Conclusion and Next Steps
Decision: Proceed with Guardrails
Rationale: Azathioprine has robust Level 1 evidence for inflammatory bowel disease, supported by multiple completed Phase 3 RCTs and three Cochrane systematic reviews confirming its efficacy as a first-line maintenance immunomodulator in both Crohn’s disease and ulcerative colitis. This TxGNN prediction confirms a strong and well-established therapeutic signal; however, the absence of verified UK-specific regulatory data in this evidence pack means formal licensing status must be confirmed before clinical implementation.
To proceed, the following is needed:
- Verification of current UK marketing authorisation status via the MHRA register and review of the current azathioprine SmPC
- TPMT genotyping or enzyme activity phenotyping prior to initiation, in line with current UK standard practice, to identify patients at risk of severe myelosuppression
- Baseline assessment of contraindications: active infection, severe hepatic or renal impairment, prior hypersensitivity to azathioprine or 6-mercaptopurine, concurrent allopurinol use (significant interaction — 75% dose reduction required if co-prescription is unavoidable)

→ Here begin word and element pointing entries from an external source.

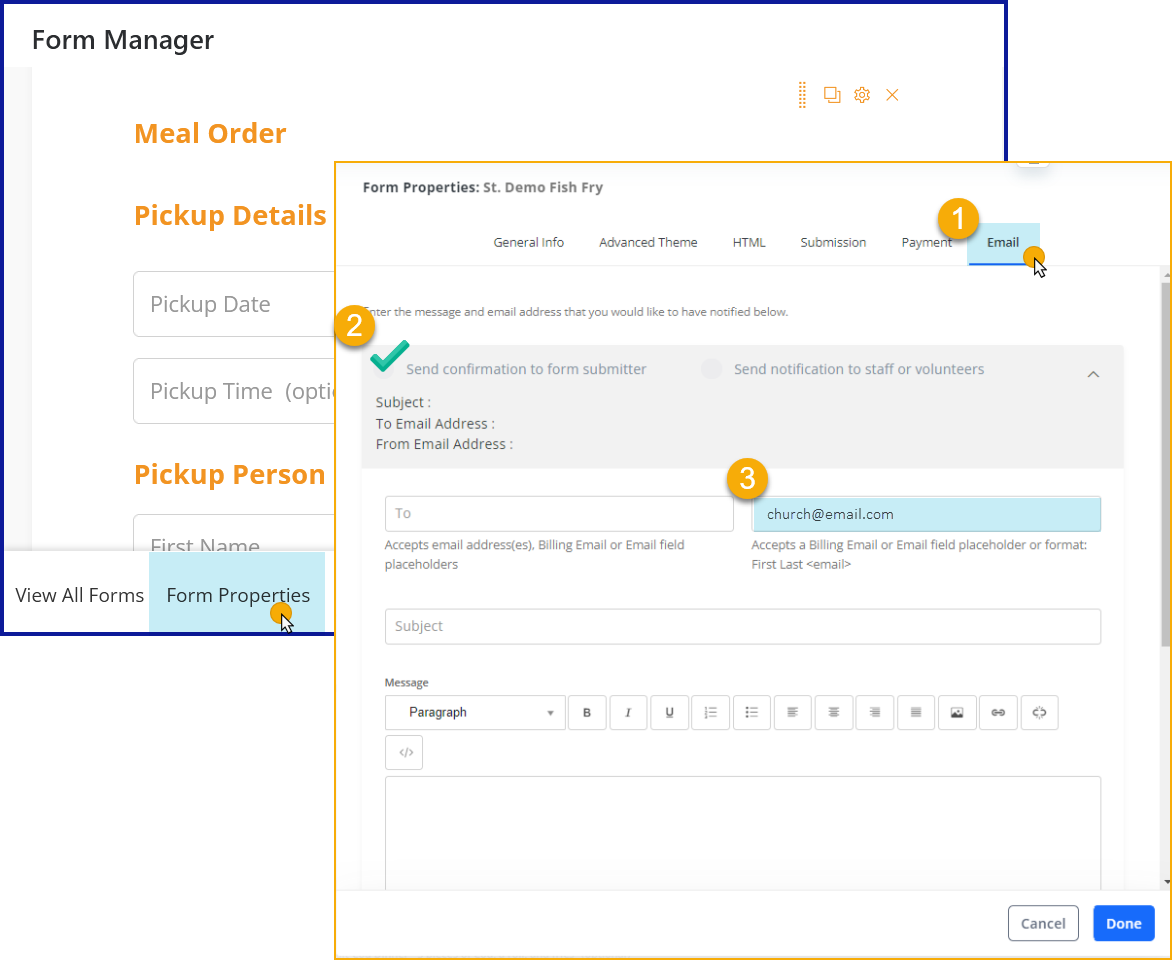This screenshot has height=960, width=1172.
Task: Apply italic formatting in message editor
Action: [628, 712]
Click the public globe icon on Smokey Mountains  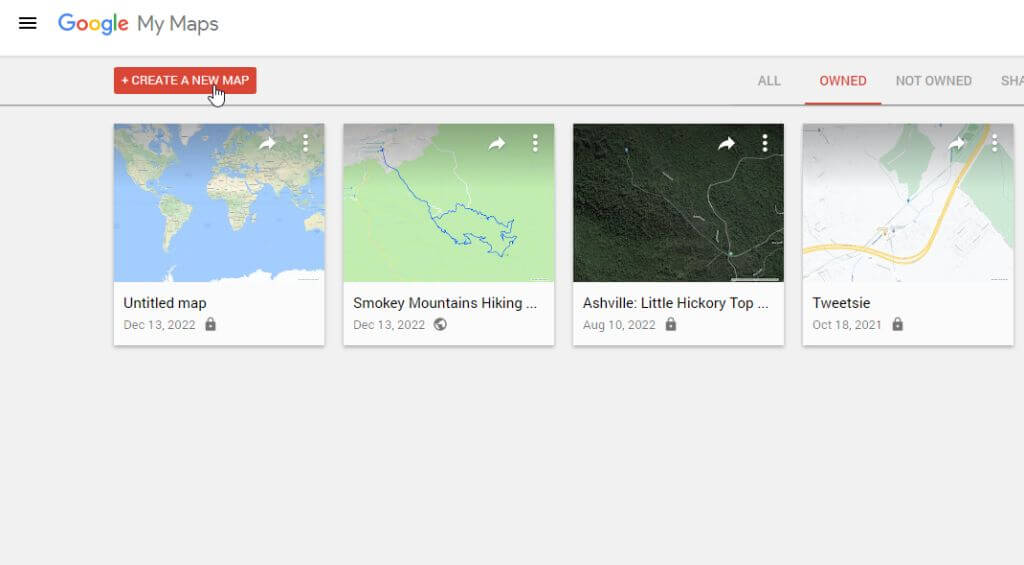(x=440, y=325)
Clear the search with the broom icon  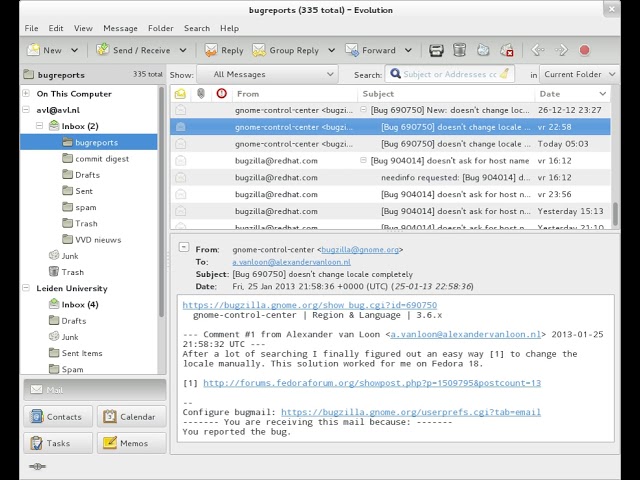pyautogui.click(x=505, y=74)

- Structured haematological and hepatic monitoring plan as per SmPC, including FBC frequency during initiation phase
- Patient counselling on increased infection risk, elevated long-term lymphoma risk (particularly hepatosplenic T-cell lymphoma in young patients on combination biological therapy), and importance of Yellow Card reporting for any suspected adverse reactions
- Review of current BSG/ECCO guidelines on optimal duration of combination therapy with anti-TNF biologicals to minimise lymphoproliferative risk whilst maintaining clinical and endoscopic remission
Disclaimer
This content is for research purposes only and does not constitute medical advice. Clinical validation is required before any clinical application.